Some spammers may use always their real domain name in the email address, just with multiple or changing local parts. This reputation will record the spam scores of all messages send from the respective domain, regardless of the local part (user name) used. Similarly as with the email_ip reputation, the domain reputation is also bound to the originating address (or a masked block, if mask parameters used). It avoids giving false reputation based on spoofed email addresses. In case of a DKIM signature detected, the signature signer is used instead of the domain name extracted from the email address. It is considered that the signing authority is responsible for sending email of any domain name, hence the same reputation applies here. The domain reputation will give relevant picture about the owner of the domain in case of small servers, or corporation with strict policies, but will be less relevant for freemailers like Gmail, Hotmail, and similar, because both ham and spam may be sent by their users. The default value is set relatively low. Higher weight values may be useful, but we recommend caution and observing the scores before increasing it.
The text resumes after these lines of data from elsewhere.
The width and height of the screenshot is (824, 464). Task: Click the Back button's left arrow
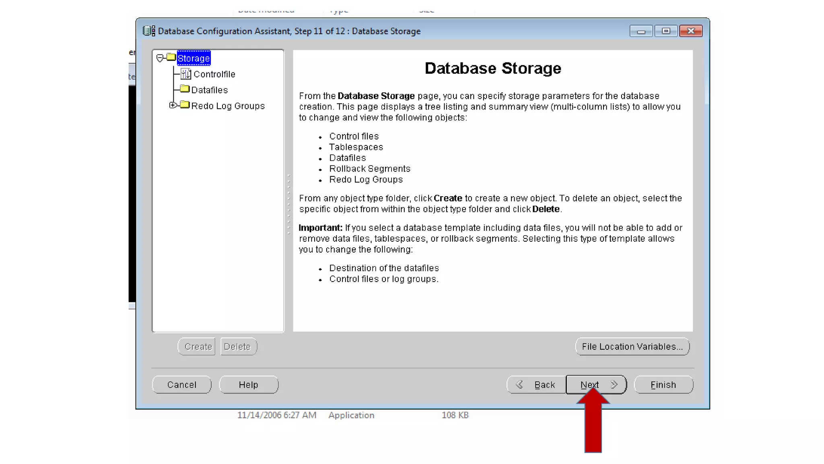point(519,385)
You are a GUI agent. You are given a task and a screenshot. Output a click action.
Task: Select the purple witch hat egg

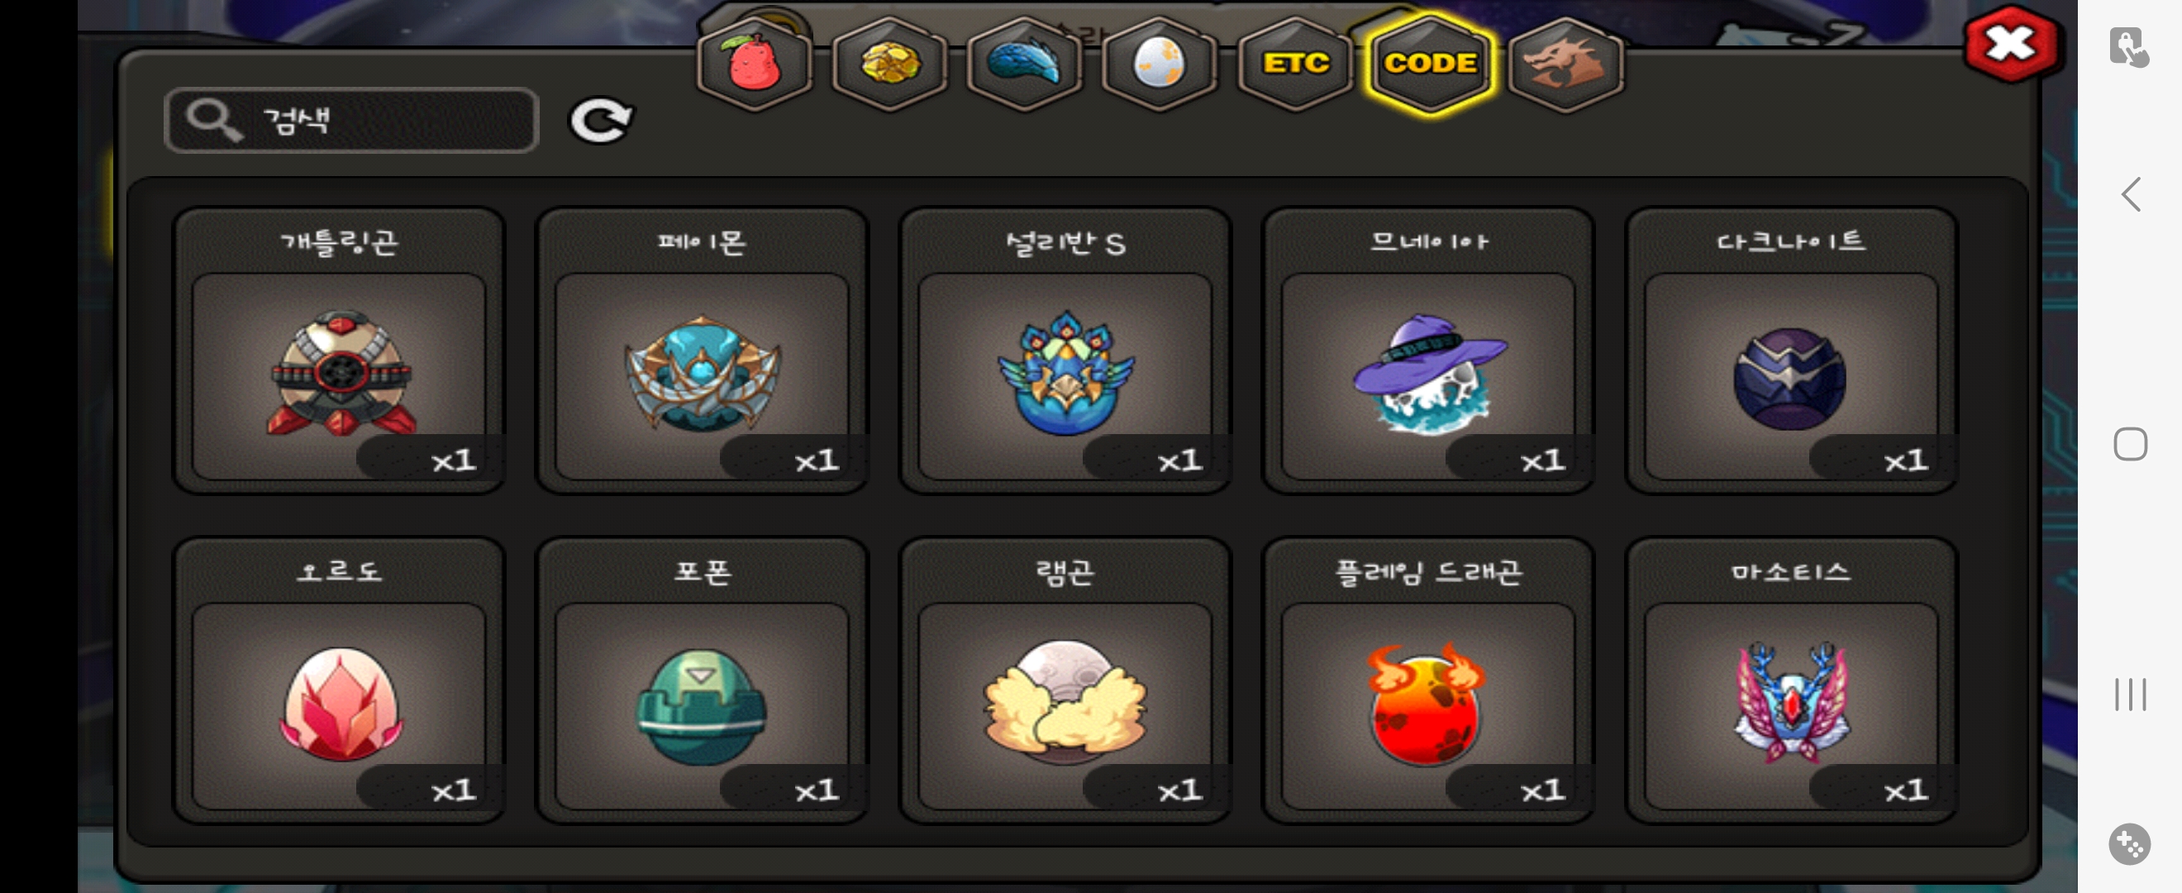[x=1428, y=350]
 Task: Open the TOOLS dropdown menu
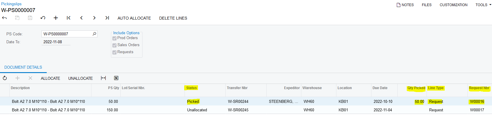pos(483,5)
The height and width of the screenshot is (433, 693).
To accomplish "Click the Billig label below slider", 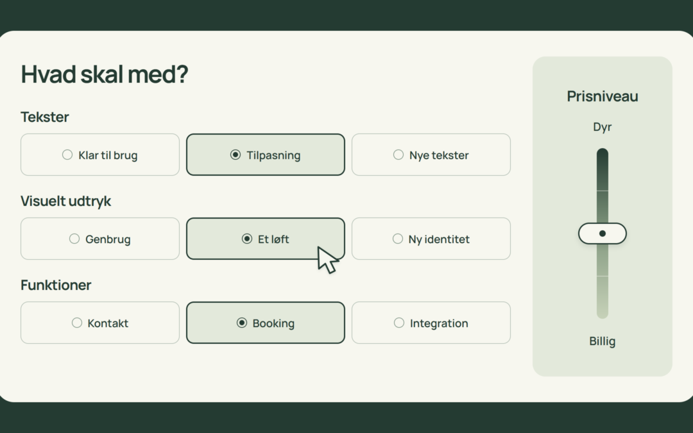I will pos(603,341).
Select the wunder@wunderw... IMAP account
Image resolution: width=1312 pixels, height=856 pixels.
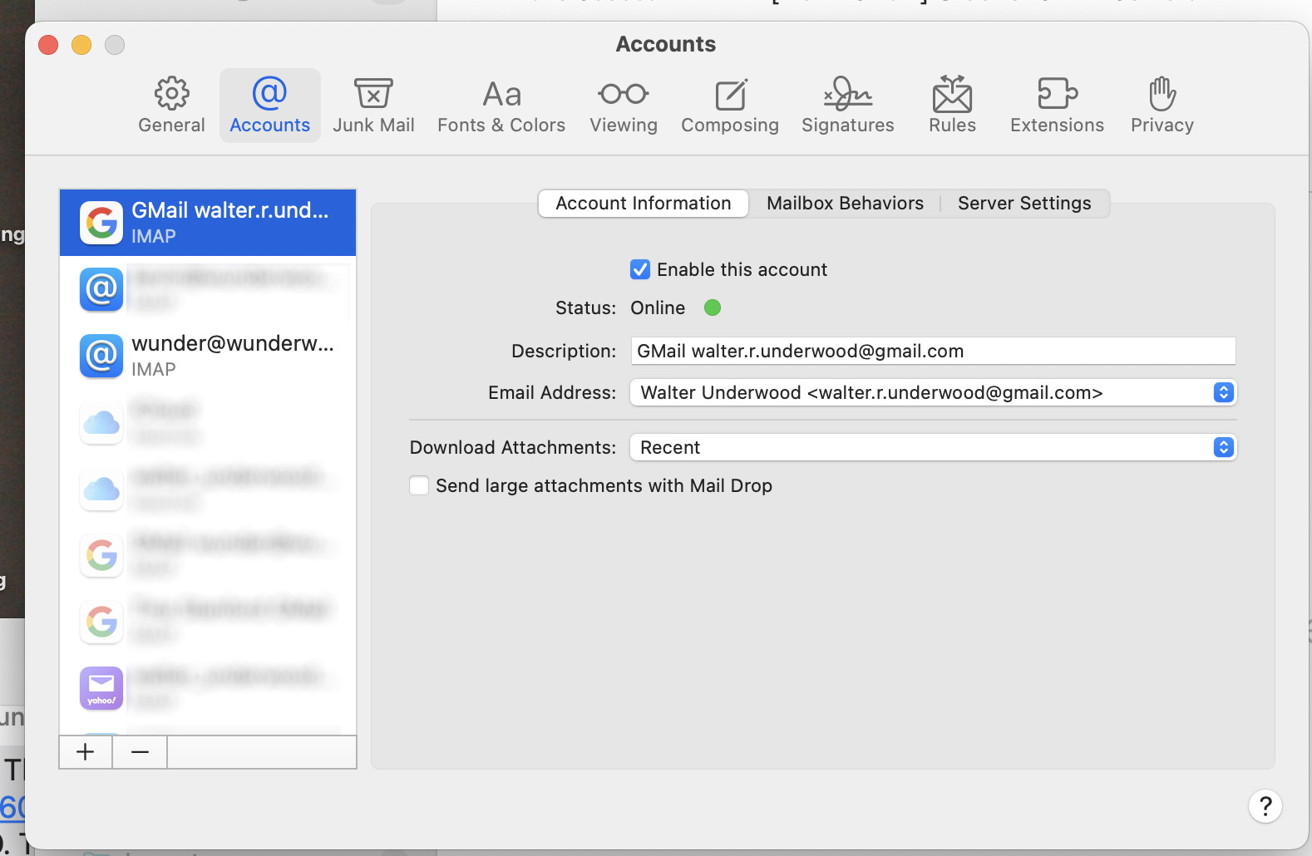208,356
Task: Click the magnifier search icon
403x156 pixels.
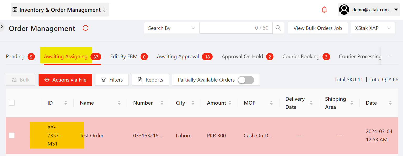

Spammers can send through the same relay (incl. compromised hosts) under a multitude of email addresses. This is the exact case when the IP reputation can help. This reputation is a kind of a local RBL. The weight is set by default lower than for the email_IP reputation, because there may be cases when the same IP address hosts both spammers and acceptable senders (for example the marketing department of a company sends you spam, but you still need to get messages from their billing address).
Big number of spam messages come from compromised hosts, often personal computers, or top-boxes. Their NetBIOS names are usually used as the HELO name when connecting to your mail server. Some of the names are pretty generic and hence may be shared by a big number of hosts, but often the names are quite unique and may be a good indicator for detecting a spammer, despite that he uses different email and IP addresses (spam can come also from portable devices). No IP address is bound to the HELO name when stored to the reputation database. This is intentional, and despite the possibility that numerous devices may share some of the HELO names. This option is still considered experimental, hence the low weight value, but after some testing it could be likely at least slightly increased.